In preclinical studies, ketamine has been associated with neuronal apoptosis in the developing CNS of both rodents (151, 158) and rhesus monkeys (159, 160). Additional evidence suggests that repeated ketamine administration to human infants may adversely affect neurodevelopment (152). However, other data support a neuroprotective role for ketamine in the developing brain by inhibiting inflammation in the context of a noxious stimulus such as pain (151). In addition, ketamine related neuronal apoptosis has been demonstrated in adult rodents (161). It is unclear if ketamine would have similar effects in adult humans.

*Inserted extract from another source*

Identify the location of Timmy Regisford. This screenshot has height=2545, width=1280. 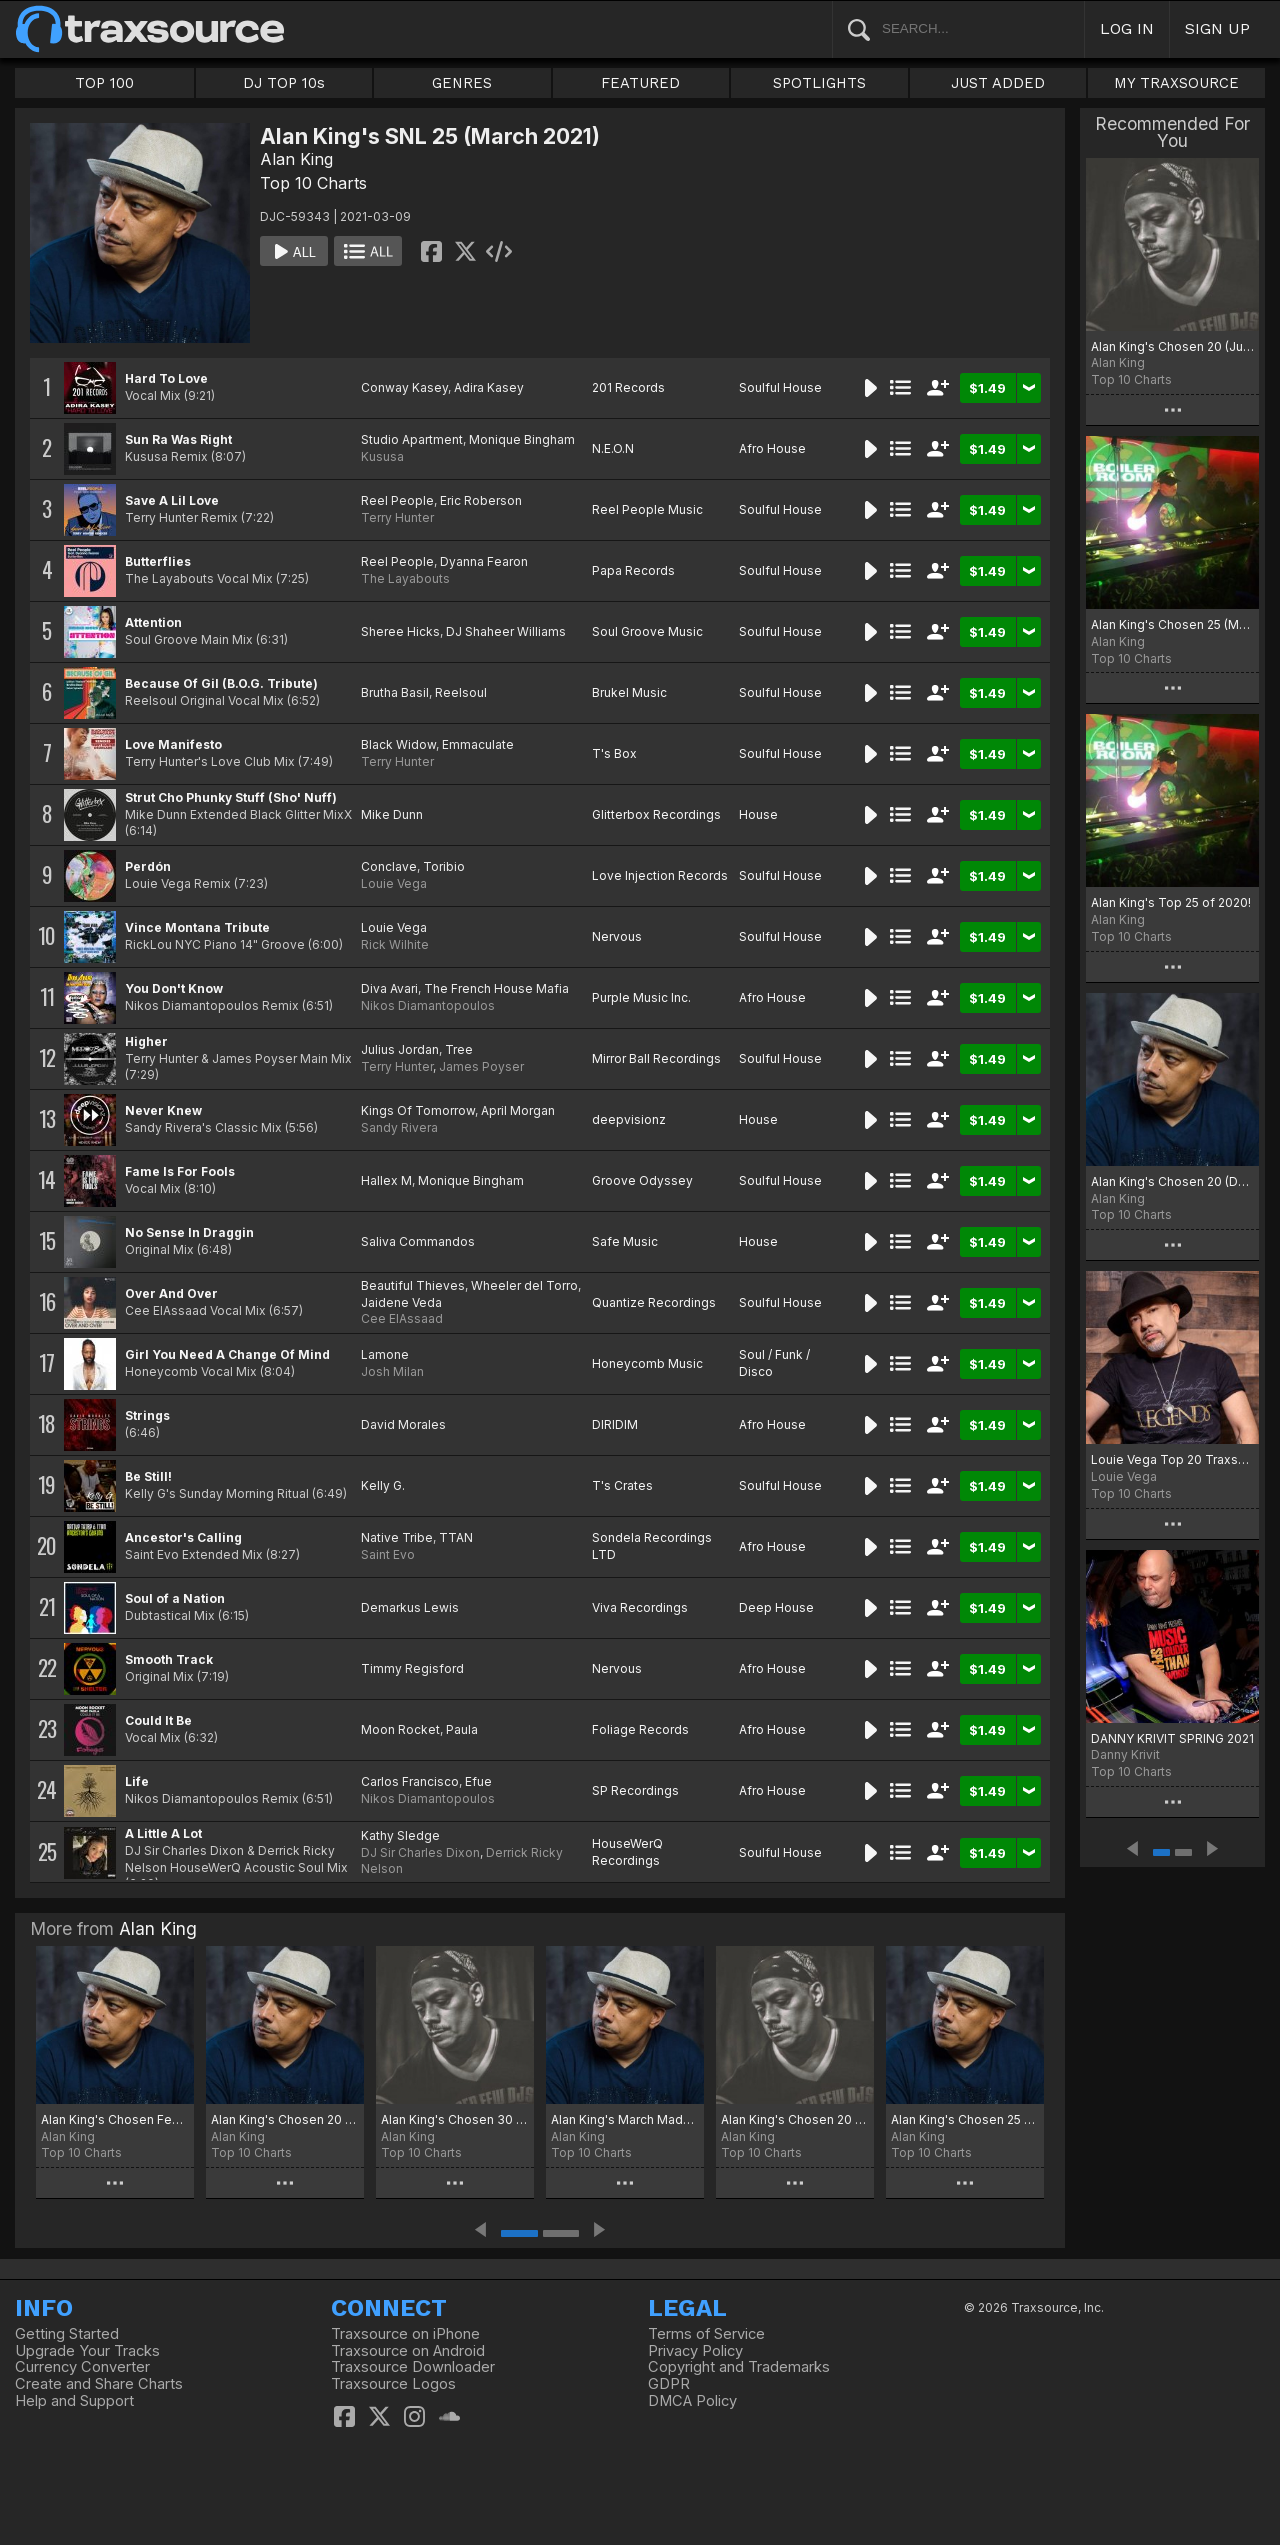
(412, 1668).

Reliance upon low, subanesthetic doses in ketamine therapy for depression arguably safeguards against neurotoxic effects. For example, an in vitro study exposing human dopaminergic neurons to varying ketamine concentrations demonstrated apoptosis at high (500 μM) concentrations and evidence of oxidative stress at concentrations consistent with clinical use during anesthesia induction (100 μM); however, lower (20 μM) concentrations that would be typical of subanesthetic administration produced no evidence of neuronal injury (162).

As part of a general anesthetic regimen, ketamine is seldom administered repeatedly over days and weeks. Conversely, used as an intervention for depression, repeated administration of ketamine could potentially have a very different safety profile, including the risk for neurotoxicity. For example, in adult rodents, weekly serial ketamine administration has been observed to lead to the development of locomotor sensitization (163). Unfortunately, to date there is no substantive evidence to clarify whether there exists a duration of exposure safety threshold for ketamine neurotoxicity in adult humans.

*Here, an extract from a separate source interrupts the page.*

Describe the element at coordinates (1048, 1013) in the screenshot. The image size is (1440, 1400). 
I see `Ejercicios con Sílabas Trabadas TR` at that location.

An additional concern is the addictive/abuse liability of ketamine (4). Ketamine abuse is a widely recognized social problem in several countries in Europe and Asia, as well as in the United States (164). When abused, the intoxicating effects of ketamine are produced at doses (1 mg/kg–2 mg/kg) that are only marginally higher than the doses used in existing randomized clinical trials of ketamine. Widespread dissemination in the outpatient setting could readily produce physiological and psychological dependence on ketamine. Furthermore, diversion of prescribed ketamine for illicit use could rival, or even exceed, problems currently encountered with prescription opiates and sedative-hypnotics. Indeed, clinicians should be wary of the slippery slope posed by off-label use of ketamine (3). It should be noted that the history of pharmacology is replete with examples of new drug development with the promise of major therapeutic advances leading instead to disastrous public health consequences (e.g., heroin as a less addictive and more effective analgesic than morphine) (165).

Future Research Directions

Forthcoming ketamine research should continue to examine three central concerns: 1) elucidating ketamine’s mechanism of action; 2) understanding the administration profile necessary to provide a sustained therapeutic benefit; and 3) examining ketamine’s safety profile, particularly with repeated and likely low-dose administration.

Among the other NMDA antagonists studied to date, most intriguing are the recent studies of high-dose D-cycloserine (112) and rapastinel (116, 117). Because the therapeutic effect of D-cycloserine is most prominent at a higher dose in the context of high glycine concentrations, the binding site’s endogenous ligand, the partial agonist can be reliably assumed to be functioning as a relative antagonist. Yet, both preclinical (166, 167) and clinical (168–170) studies reveal an inverted U-shape dose-response curve for D-cycloserine, which is not typical for classic partial agonists. Interestingly, the rapastinel randomized clinical trial for depression suggested a similar dose-response curve (116, 117). One plausible explanation is that these agents behave as classic partial agonists within a low (weak agonist activity) to moderate (relative antagonist activity) dose range but at especially high doses exhibit full agonist activity via GluN2C glycine binding sites activation. These agents are certainly worthy of further scrutiny.

Future studies may not be limited to NMDA receptor antagonists. Additional targets within the glutamatergic system include other ionotropic receptors (AMPA, kainate) (171, 172), metabotropic receptors (173), and glutamate transporters.